From the first statement:

 My Administration will give careful and respectful consideration to the preferences expressed by the Congress in these various provisions and will implement them in a manner consistent with the President’s constitutional authority to conduct foreign relations.

This seems to me to give himself room to do whatever he wants.

Finally, my Administration particularly expects the Congress to refrain from using this flawed bill to hinder our important work with European allies to resolve the conflict in Ukraine, and from using it to hinder our efforts to address any unintended consequences it may have for American businesses, our friends, or our allies.

… or he’ll send his own friend Vinnie “the Claw” from Bayonne to rearrange your kneecaps.

The second statement is even better.

Still, the bill remains seriously flawed – particularly because it encroaches on the executive branch’s authority to negotiate. Congress could not even negotiate a healthcare bill after seven years of talking….

… I built a truly great company worth many billions of dollars. That is a big part of the reason I was elected. As President, I can make far better deals with foreign countries than Congress.

This was after the Great Orange Mound of Blubber did absolutely nothing useful to help Republicans in Congress get any of their bills passed (not that I mind). Several pundits wrote that Trump couldn’t help close the deal because he never bothered to learn what was in the health care bill. Conservative writers also have lost any faith in Trump’s so-called deal-making skills. And here he’s once again calling out Congress for not getting the deal done.

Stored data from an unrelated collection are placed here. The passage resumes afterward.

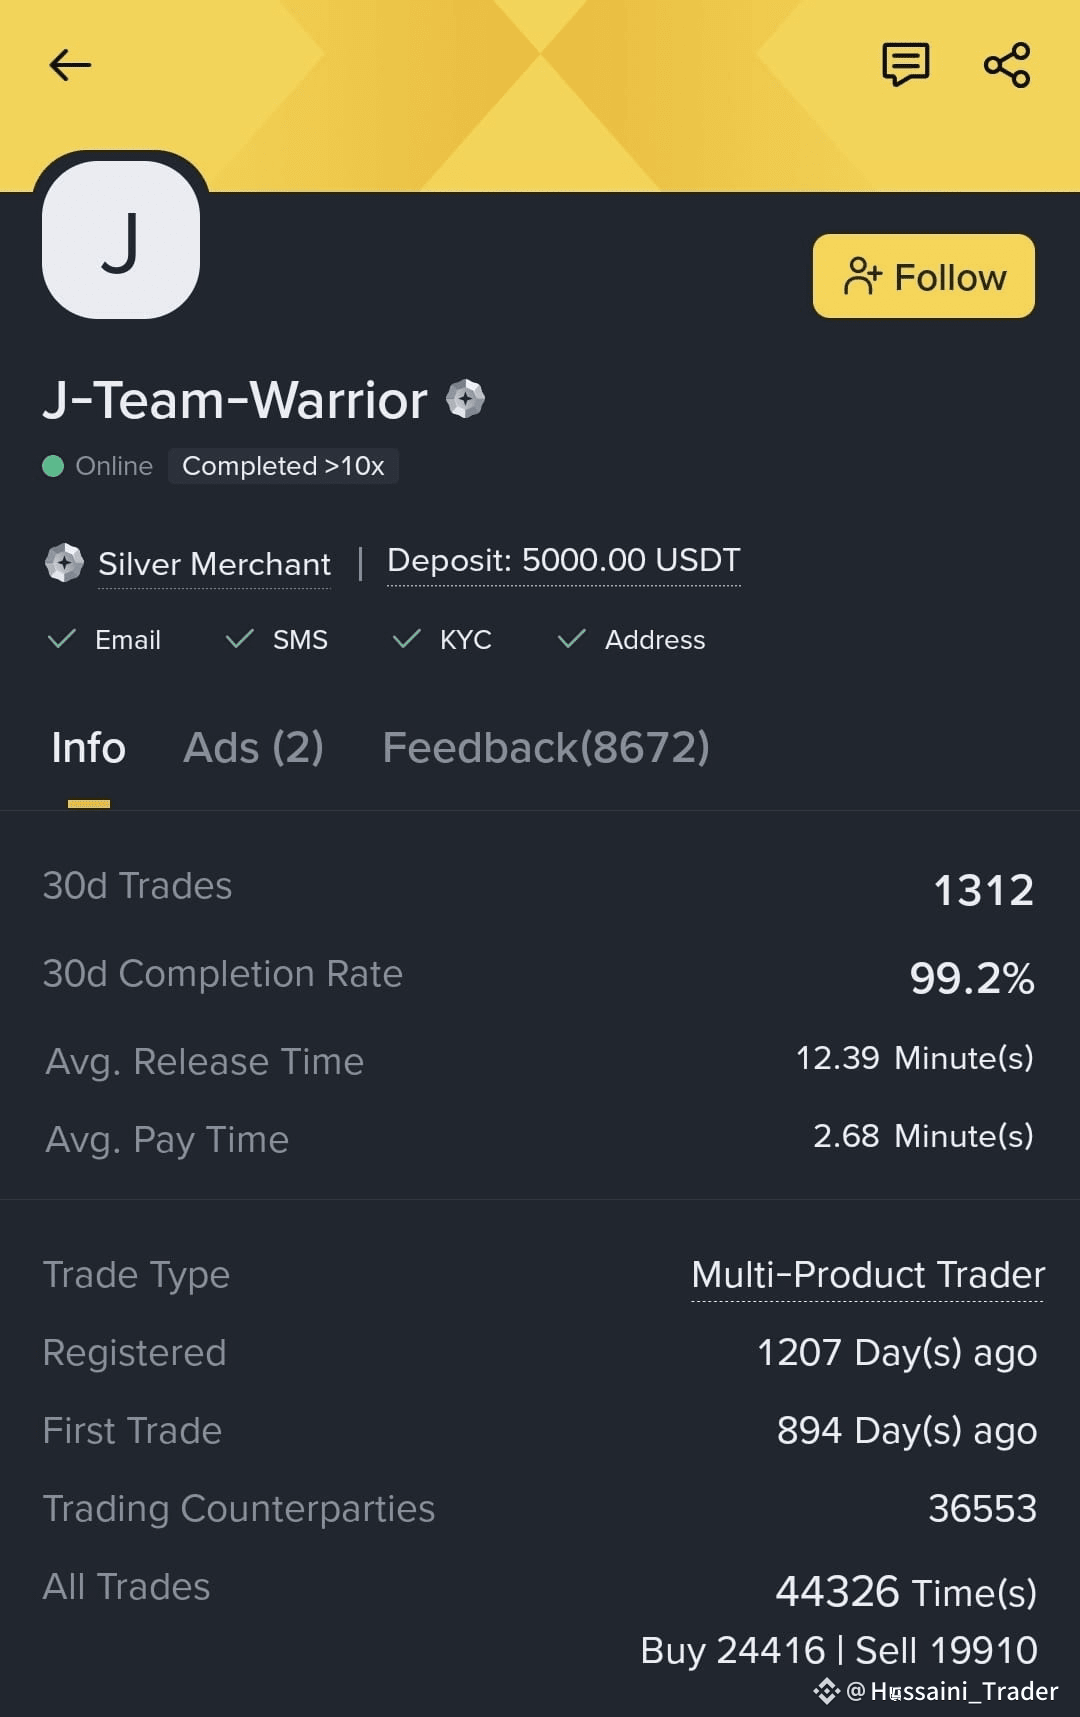Tap Deposit: 5000.00 USDT details
The height and width of the screenshot is (1717, 1080).
tap(564, 560)
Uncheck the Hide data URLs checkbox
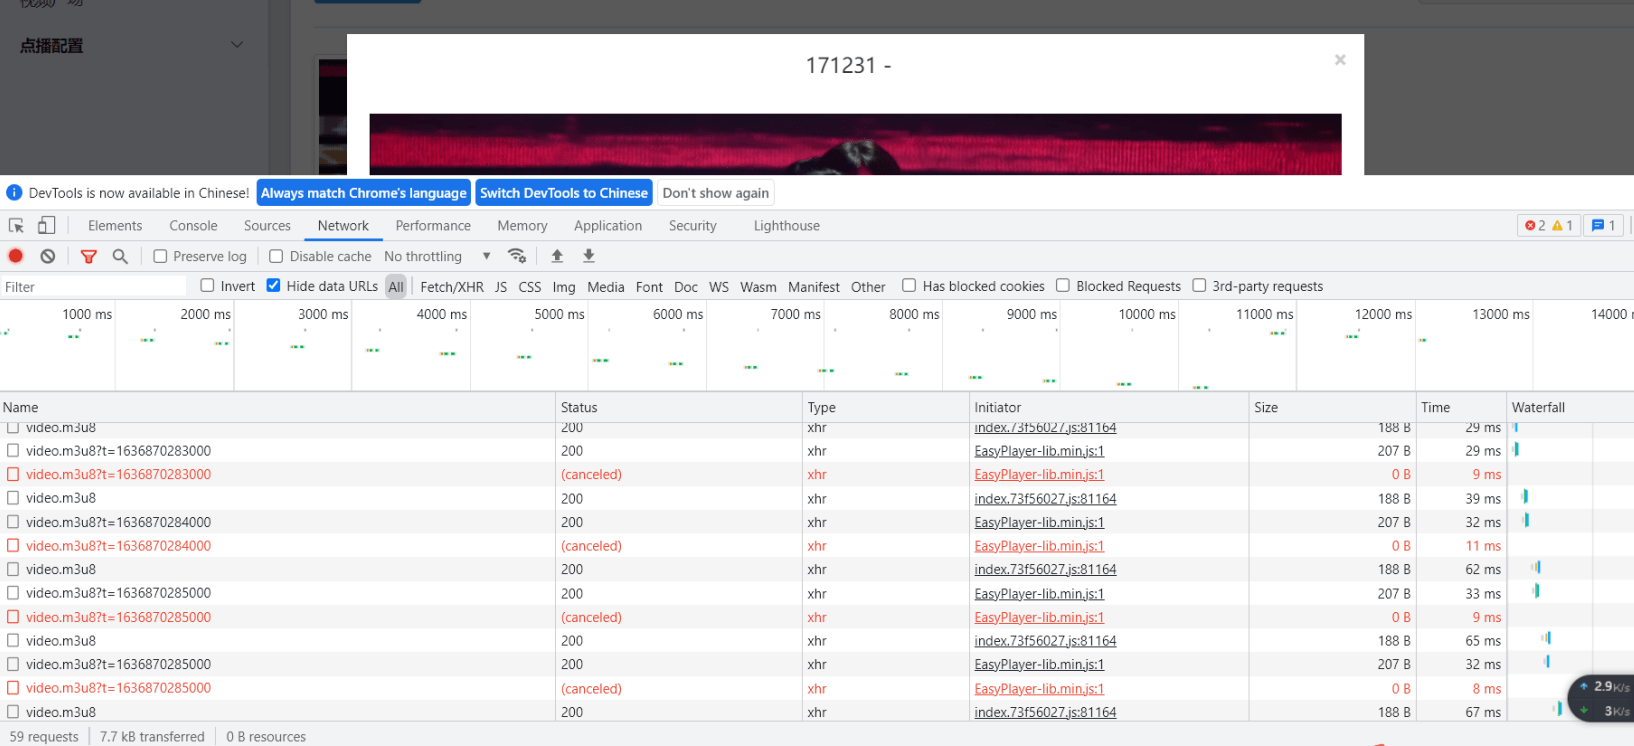 pyautogui.click(x=273, y=285)
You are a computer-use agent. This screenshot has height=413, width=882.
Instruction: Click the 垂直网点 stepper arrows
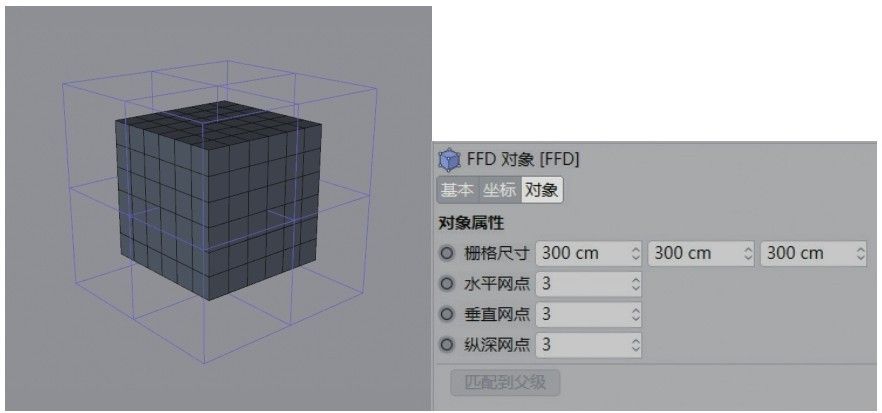[x=636, y=315]
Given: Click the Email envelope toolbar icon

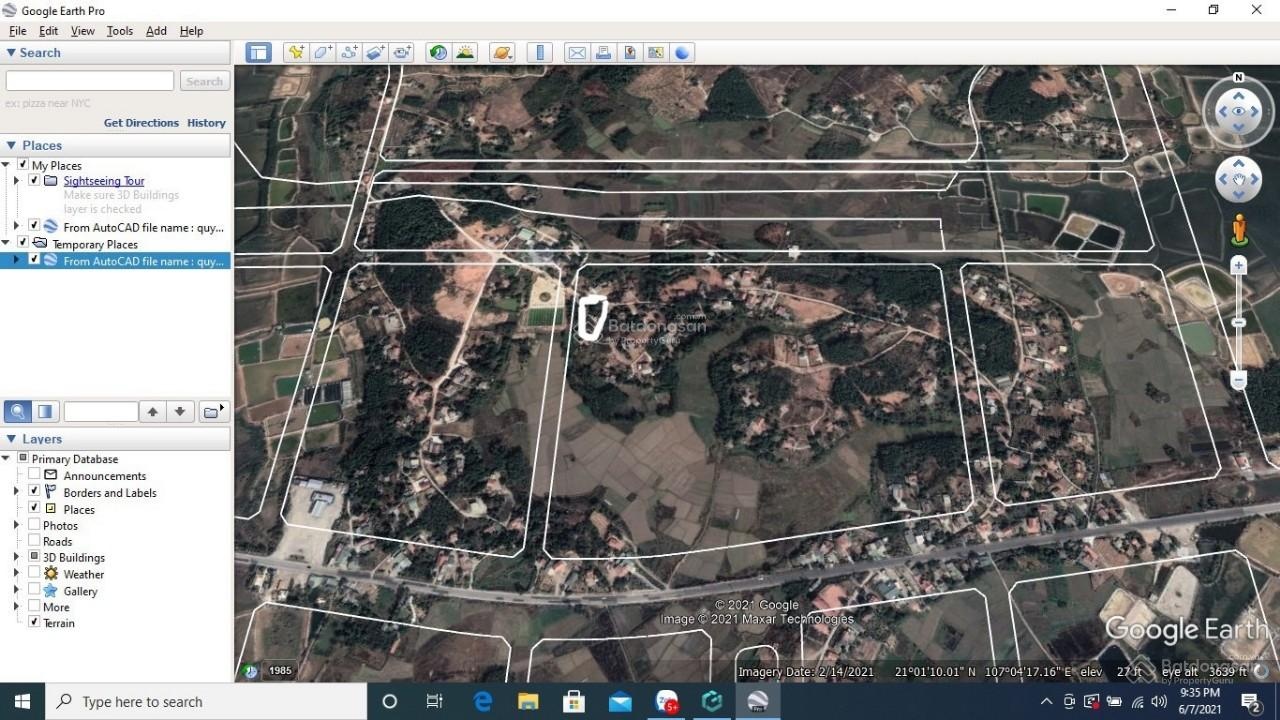Looking at the screenshot, I should click(577, 53).
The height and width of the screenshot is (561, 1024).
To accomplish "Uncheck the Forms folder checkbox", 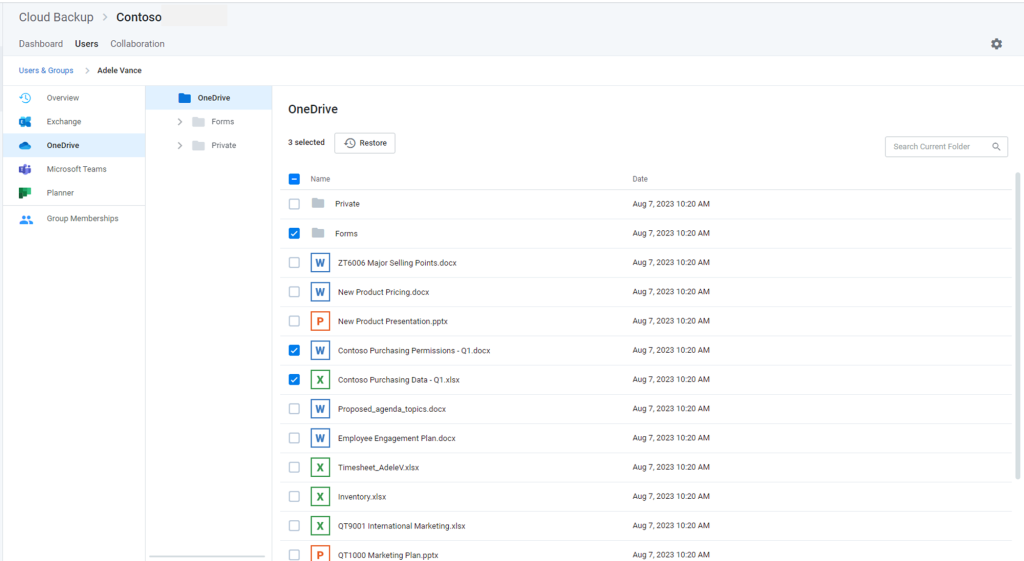I will tap(294, 233).
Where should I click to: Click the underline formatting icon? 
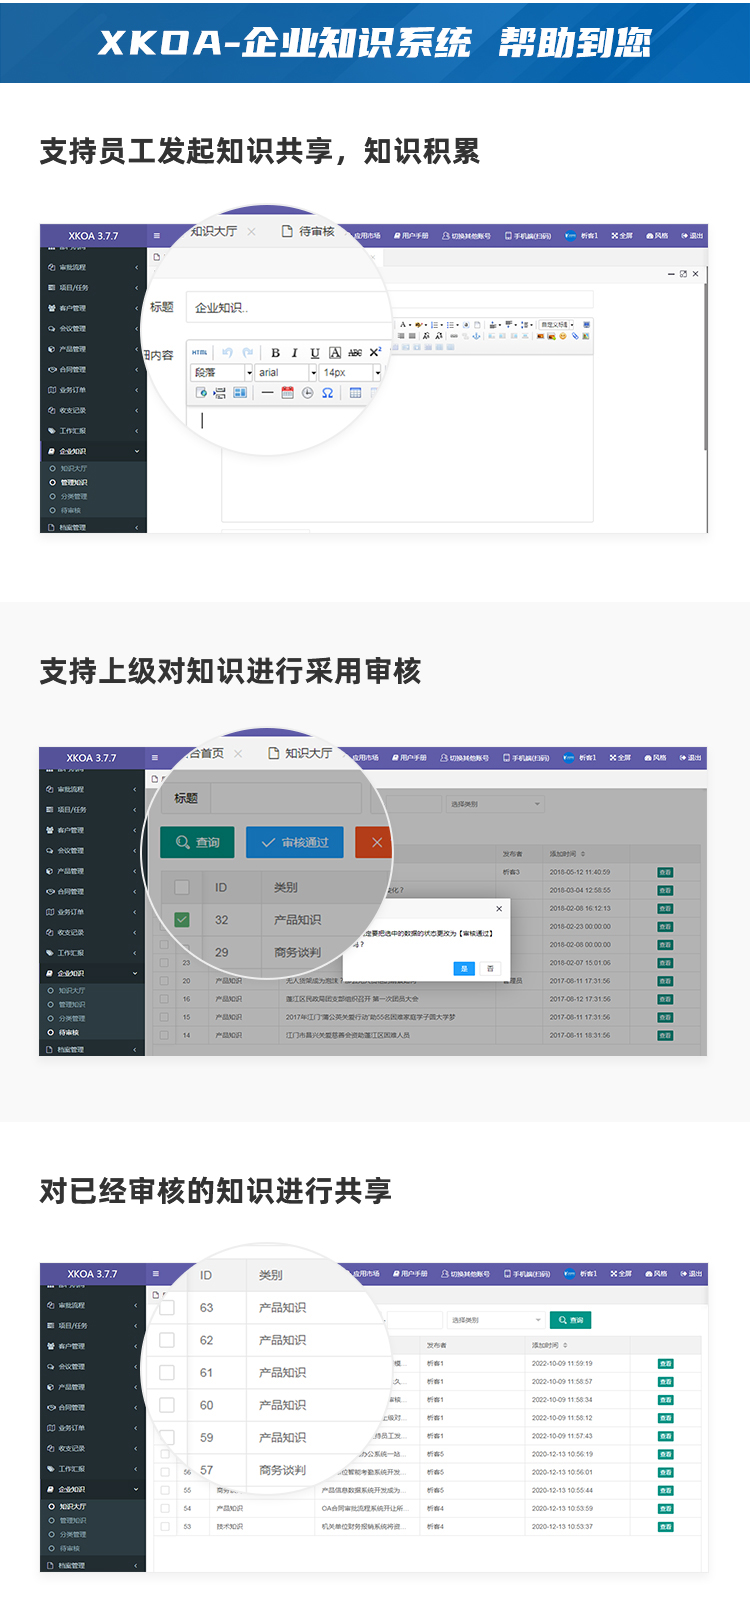(315, 353)
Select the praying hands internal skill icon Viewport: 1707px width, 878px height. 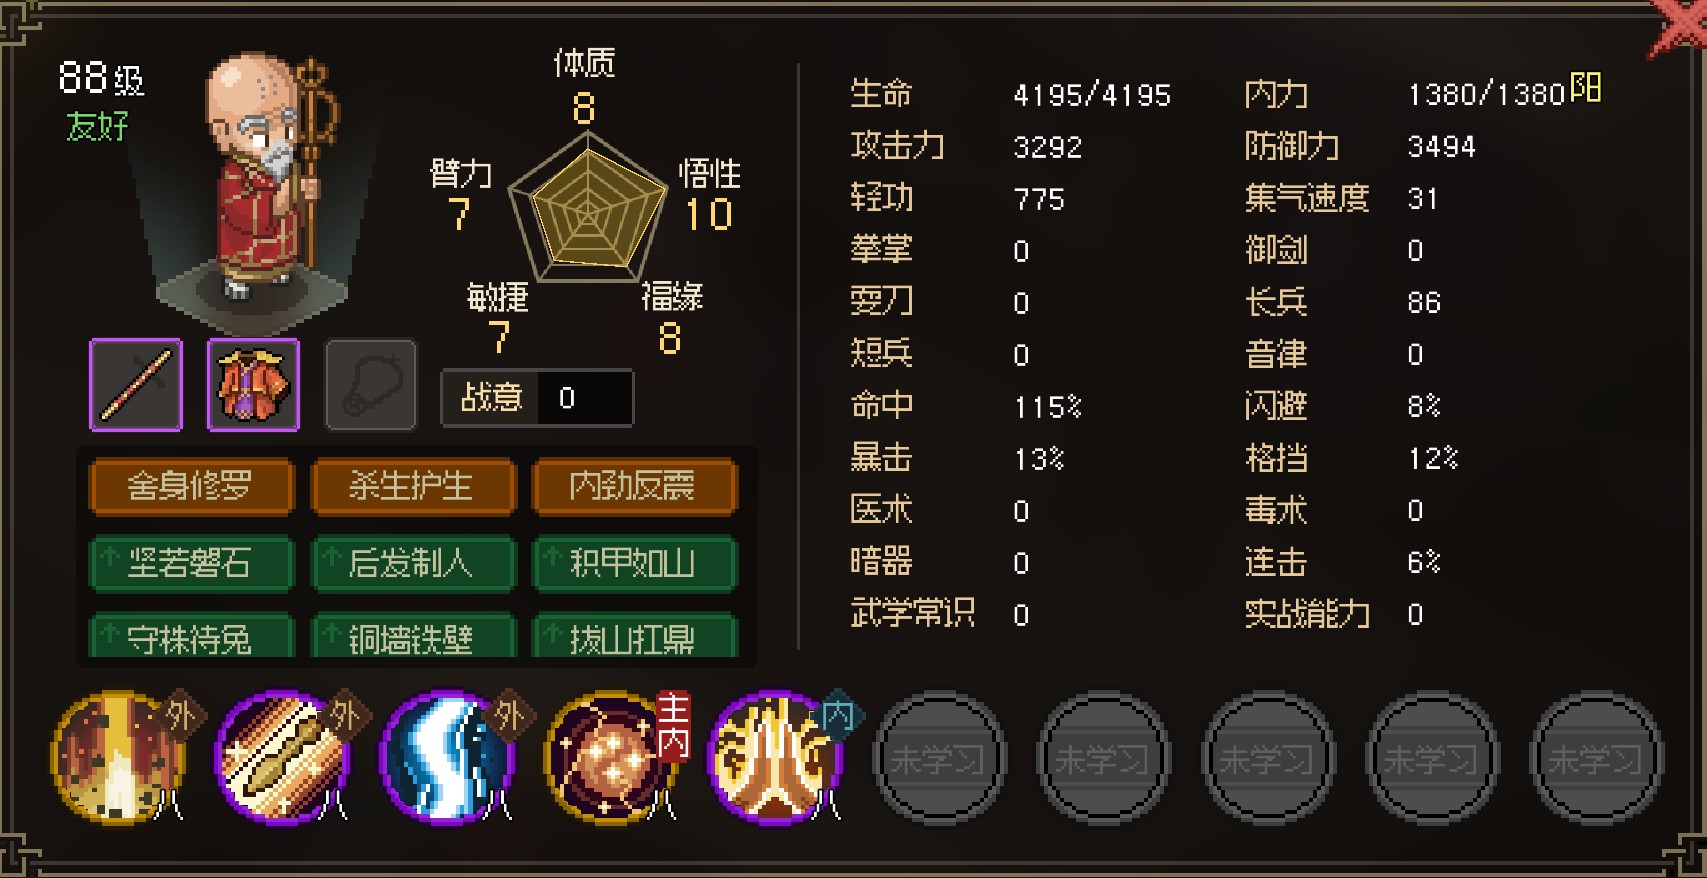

I bet a lot of congressional Republicans are starting to hate him.

Is Trump Ignoring the Russian Sanctions Bill?

Five days ago, Congress sent a sweeping Russian sanctions bill to the White House to be signed into law.

Trump hasn’t signed it yet.

Various White House entities keep insisting that he will sign it. Mike Pence, who is in the Other Georgia, says he will sign it “very soon.”  But he hasn’t yet, and as near as I can tell from googling he hasn’t issued any statements about signing it. He hasn’t even tweeted about it.

For that matter, it appears he hasn’t said anything to anybody about Russia’s expelling U.S. diplomats. A president normally would issue a statement about something like that. But from Trump, not so much as a tweet.

Back to the Russian sanctions bill. Note that the bill includes a Trump filter:

The bill adds new sanctions on Russia’s defense and intelligence sectors aimed at making it more difficult for the country to export weapons, experts said.

It also targets Russia’s energy sector by giving the U.S. the ability to sanction companies involved in developing Russia’s energy export pipelines. The move drew heavy criticism from European investors involved in the construction of a natural gas pipeline between Russia and Germany that is known as Nord Stream 2.

The bill also limits the president’s ability to scale back any sanctions by enshrining into law sanctions that Obama placed on Russia in December for what U.S. intelligence agencies say was meddling in the 2016 presidential election.

If President Trump wanted to lift sanctions, he would first have to get approval from Congress. Experts said this “congressional review process” is born of worries that Trump would try to act unilaterally.

“The motivation for this part is to constrain Trump and to make sure he isn’t able to strike some grand bargain with Putin,” said Daniel Treisman, a political science professor at UCLA. “It is highly unusual to give the president no leeway to remove sanctions. But he still has considerable freedom to determine how to enforce sanctions.”

This bill passed both houses with broad bipartisan support. It’s like Congress doesn’t trust Trump, or something.

Anyway, it’s my understanding he’s got to sign the bill within 10 days of receiving it, or else the bill is considered to be vetoed, and Congress has to vote again to override the veto. The clock is ticking.